At the turnaround I had noticed Don wasn't behind me, so I started looking for him. I ran over to the car and he wasn't there, so I ran back to the start and looked around the food tables, but he wasn't there either. Then I finally decided he might have gone to meet the walkers, so I started running the course again, came to the first bridge, and saw Austin coming over the bridge, running/walking. I asked him where everyone else was and he said behind him, but there was no one in sight behind him. There was another little boy just in front of him walking, so I told Austin if he hurried up, he could beat that kid.

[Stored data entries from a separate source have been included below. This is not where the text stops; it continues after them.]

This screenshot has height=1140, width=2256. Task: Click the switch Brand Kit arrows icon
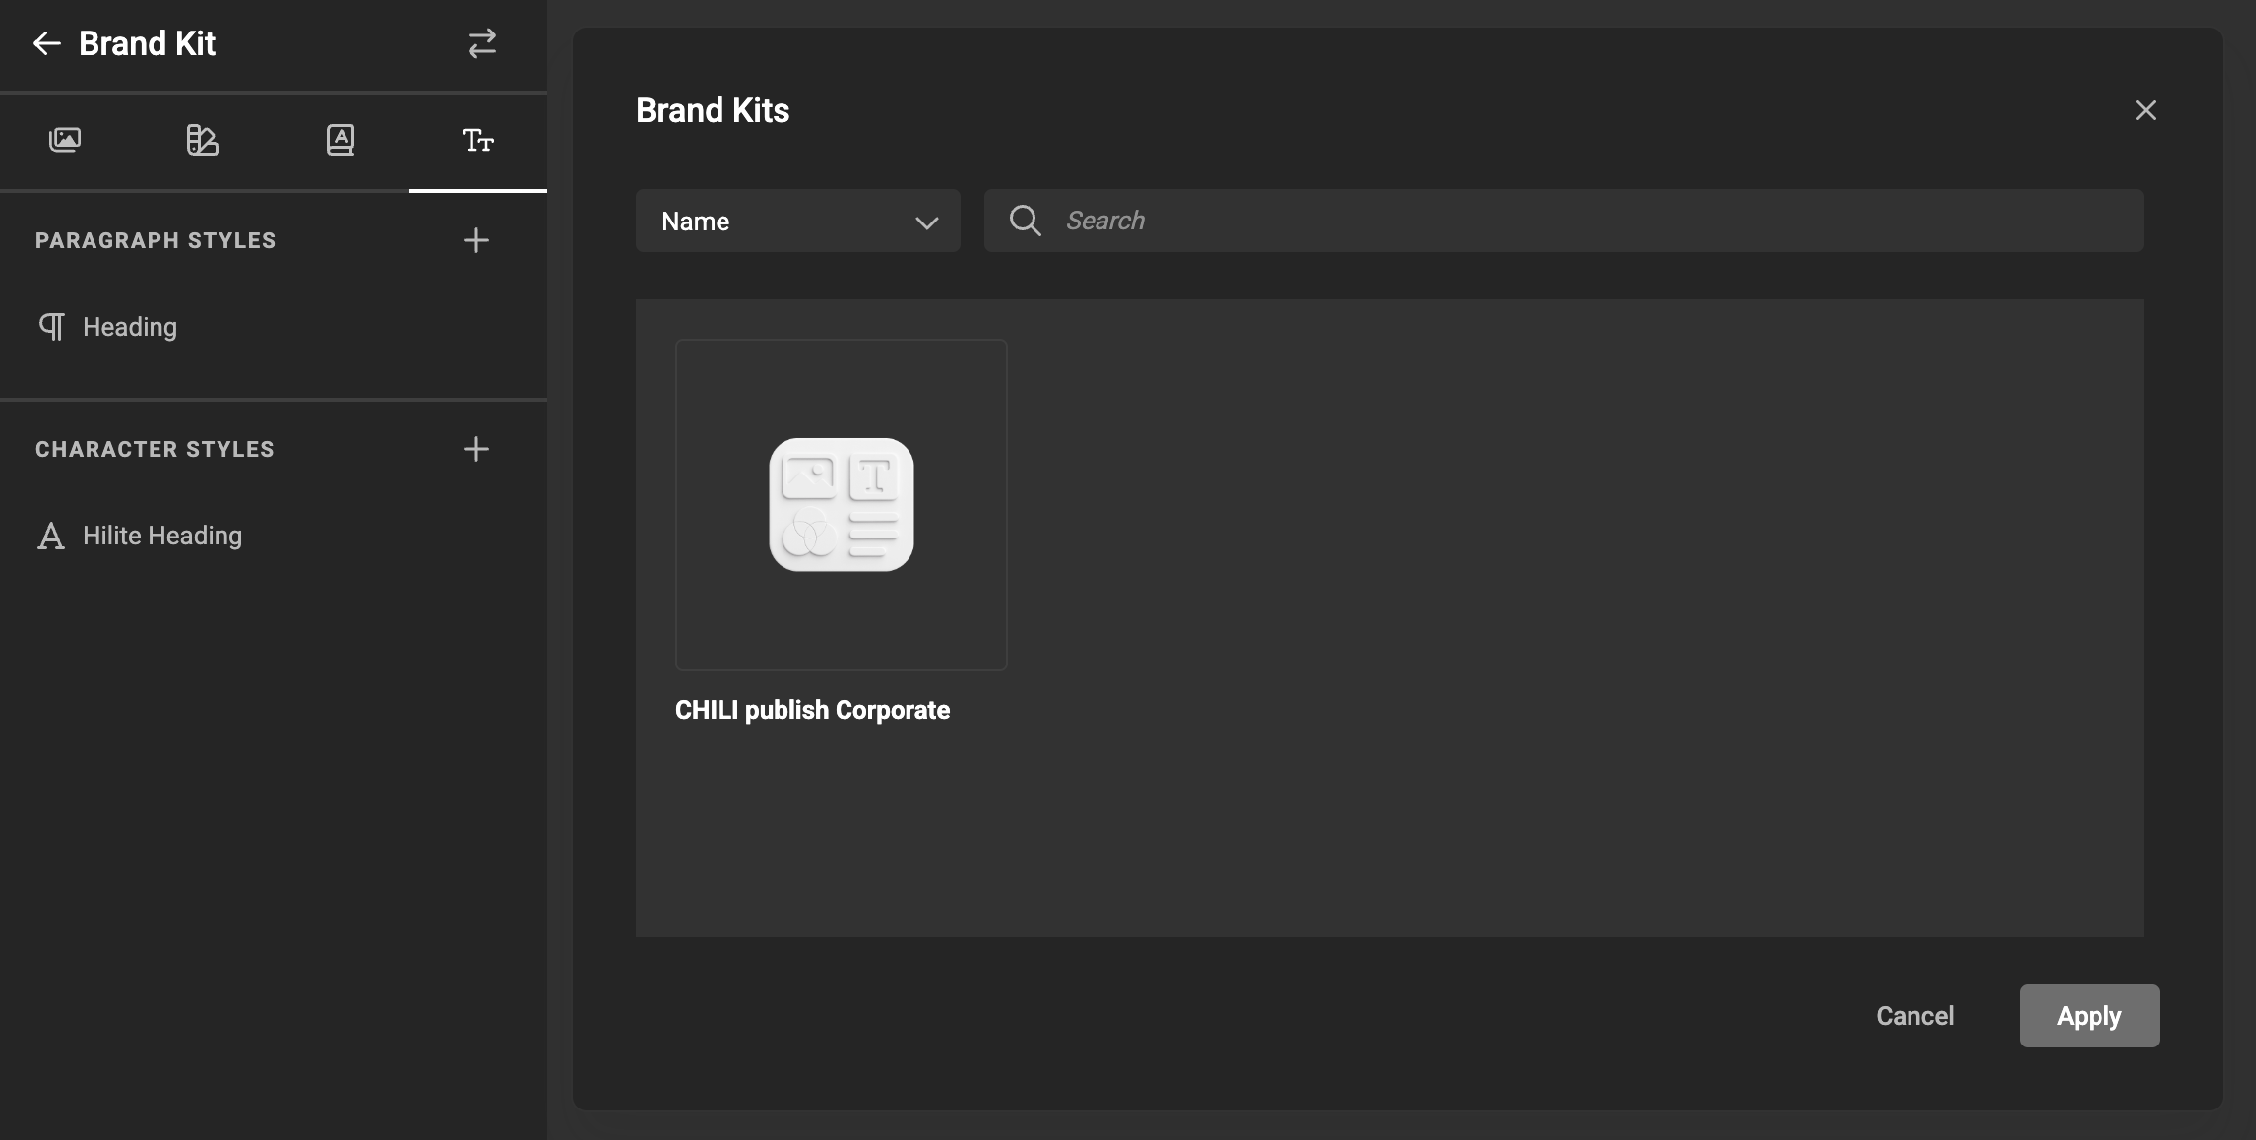481,43
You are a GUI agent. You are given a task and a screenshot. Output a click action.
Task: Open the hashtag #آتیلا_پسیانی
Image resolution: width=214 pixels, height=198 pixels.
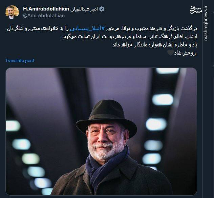point(87,29)
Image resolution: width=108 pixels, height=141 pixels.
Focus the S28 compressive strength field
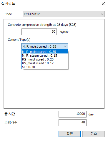(x=39, y=32)
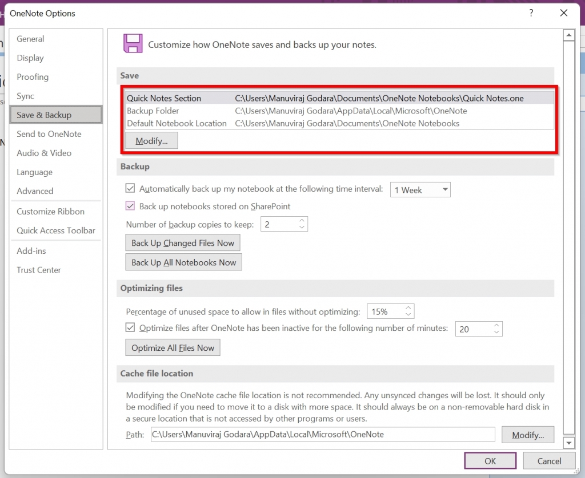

So I ran with him, but the other kid took off on a sprint and Austin was too tired to take him on. All in all, he came in a close second!
A few minutes later Kyle and Tyler came walking to the finish and I asked if they had seen Don. They said he was walking with their parents. Come to find out, his Achilles tightened up and he was afraid of injuring it again so did the 2 mile walk with them. I was just glad to see he wasn't in the ambulance.
After the race, they had a huge assortment of foods: jumbo muffins; triple chocolate brownies; minimuffins; bagels and cream cheese; juice boxes; fruit; and yogurt. We had planned to go out to breakfast but with all this, it wasn't necessary. That's another thing I love about those small races: tons of food and prizes, all donations of course.
I ended up getting first in the age group and got a really nice medal, which I gave to Austin for doing so well on the walk, since he hoped to get a ribbon and they didn't give anything out. It was a fun race, a fun day, and great family time.
After, Don and I went to the Y and swam, and I was surprised at how well I felt all day.